*Выбранный текст*.
----------------

Никаких музыкальных открытий -- лейтмотивом становится немудрящий вальсок, а элементарность мелодии, выданной молодому князю Алеше, вообще напоминает вальс собачий. Порой корявенький, но, на фоне чудовищных переводов, в общем, терпимый текст Вячеслава Вербина (вот рефрен главного героя, литератора Ивана Петровича: «Счастье с горем в общей чаше слиты./ В сумерки смешались тьма и свет./ Нет резонов для сердец разбитых,/ Но и для любви резонов нет»). И в музыке, и в тексте -- апелляция не к современной кричащей эстраде, но к песням, полюбившимся старшему поколению (этакая грань народных и каэспэшных романсов). И -- отличная самоотдача артистов, их настоящая искренность, вера в свое дело.

Но с «Двумя капитанами» создателям «Норд-Оста» было явно проще: сюжет в основе своей мажорный, победный сюжет. Что же было делать с «Униженными и оскорбленными» создателям «Владимирской площади» (ставил спектакль Владислав Пази)? Это ведь даже не «Отверженные», из которых можно досуха выжать весь романтизм, что французы в соответствующем мюзикле и сделали, -- тут же мокрые чердаки, отвратительные подвалы, тринадцатилетняя девочка, оказавшаяся после смерти матери под опекой содержательницы борделя, две яркие женщины, влюбленные в одного наивного юнца, и разговоры о деньгах, и вечная нищета, и болезненная точность психологических портретов... И никакого хеппи-энда, что вы -- девочка умирает, герой-литератор чахоточно кашляет, все страдают, и последняя фраза романа: «Мы бы могли быть навеки счастливы вместе». Могли бы, да не будем. Что с этим делать?

Оставить элементарную схему сюжета и раскрашивать ее по знакомым -- опереточным -- образцам. Вот молодой князь и его отец: юнец хочет жениться на небогатой, но любимой девушке; родитель хочет для него невесту со связями и с деньгами. «Сильва»? «Сильва». Только амплуа немножко распределены не так: старый князь не комический старик, он сам скорее Эдвин, такой импозантный герой, ничего от «какого-то гада, какого-то огромного паука, которого мне ужасно хотелось раздавить» (ой, уберите от меня этот том, а то авторы спектакля обидятся, что я им все Достоевского припоминаю). А князь Алеша -- это что-то вроде Бони, он такой весь вьющийся, все вспархивающий, все вальсирующий обаяшка. Еще нужны массовые характерные сцены -- и въедливая нелюбовь Федора Михайловича к немцам, нелюбовь пристальная и сложная, преображается во вдруг возникший хор в немецкой кондитерской. Что поют? Ah, mein lieber Augustin -- что же еще? И краску подхватывает придуманная сценаристом реплика хозяина заведения над умирающим бедняком («русиш швайн»).

----------------

*Задание A*. Перепечатайте из рецензии на мюзикл отрывок, начиная со слов «Никаких музыкальных открытий» и заканчивая словами «в свое дело.» включительно.
*Задание B*. Кто, по словам рецензии, поставил спектакль «Владимирской площади»?
*Задание C*. Переведите на английский язык предложение из рецензии: «Вот молодой князь и его отец: юнец хочет жениться на небогатой, но любимой девушке; родитель хочет для него невесту со связями и с деньгами.»

*Исходные данные*.
----------------

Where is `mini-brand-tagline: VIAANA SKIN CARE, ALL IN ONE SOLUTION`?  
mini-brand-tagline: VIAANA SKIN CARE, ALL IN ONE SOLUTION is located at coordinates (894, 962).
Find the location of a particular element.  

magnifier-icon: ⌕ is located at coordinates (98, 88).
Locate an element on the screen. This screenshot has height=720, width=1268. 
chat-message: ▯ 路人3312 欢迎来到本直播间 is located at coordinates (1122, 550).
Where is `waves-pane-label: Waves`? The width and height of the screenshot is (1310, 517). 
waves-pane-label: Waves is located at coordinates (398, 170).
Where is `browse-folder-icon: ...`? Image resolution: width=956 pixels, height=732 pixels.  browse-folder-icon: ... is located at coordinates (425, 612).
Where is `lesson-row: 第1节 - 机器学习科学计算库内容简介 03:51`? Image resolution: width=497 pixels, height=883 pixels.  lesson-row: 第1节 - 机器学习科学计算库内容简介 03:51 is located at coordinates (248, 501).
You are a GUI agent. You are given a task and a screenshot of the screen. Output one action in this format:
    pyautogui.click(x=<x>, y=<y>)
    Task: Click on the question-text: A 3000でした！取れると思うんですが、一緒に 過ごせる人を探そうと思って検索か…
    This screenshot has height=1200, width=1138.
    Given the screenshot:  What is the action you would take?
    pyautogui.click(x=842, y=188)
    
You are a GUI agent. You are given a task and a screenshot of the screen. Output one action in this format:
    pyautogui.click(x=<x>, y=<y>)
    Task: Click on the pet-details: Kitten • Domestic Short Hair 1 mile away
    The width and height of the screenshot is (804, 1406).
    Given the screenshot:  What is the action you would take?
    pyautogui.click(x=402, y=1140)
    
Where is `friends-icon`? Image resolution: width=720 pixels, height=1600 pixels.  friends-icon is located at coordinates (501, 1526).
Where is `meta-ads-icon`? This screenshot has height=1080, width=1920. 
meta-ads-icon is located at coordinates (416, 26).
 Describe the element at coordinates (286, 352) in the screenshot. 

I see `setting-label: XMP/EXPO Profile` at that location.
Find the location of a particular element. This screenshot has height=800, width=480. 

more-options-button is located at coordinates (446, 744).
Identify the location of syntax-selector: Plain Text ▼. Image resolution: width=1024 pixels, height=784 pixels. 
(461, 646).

----------------

*Ответ A*.
Никаких музыкальных открытий -- лейтмотивом становится немудрящий вальсок, а элементарность мелодии, выданной молодому князю Алеше, вообще напоминает вальс собачий. Порой корявенький, но, на фоне чудовищных переводов, в общем, терпимый текст Вячеслава Вербина (вот рефрен главного героя, литератора Ивана Петровича: «Счастье с горем в общей чаше слиты./ В сумерки смешались тьма и свет./ Нет резонов для сердец разбитых,/ Но и для любви резонов нет»). И в музыке, и в тексте -- апелляция не к современной кричащей эстраде, но к песням, полюбившимся старшему поколению (этакая грань народных и каэспэшных романсов). И -- отличная самоотдача артистов, их настоящая искренность, вера в свое дело.

*Ответ B*. Владислав Пази.

*Ответ C*. Here are the young prince and his father: the youth wants to marry a girl who is not rich but whom he loves; the parent wants a bride for him with connections and money.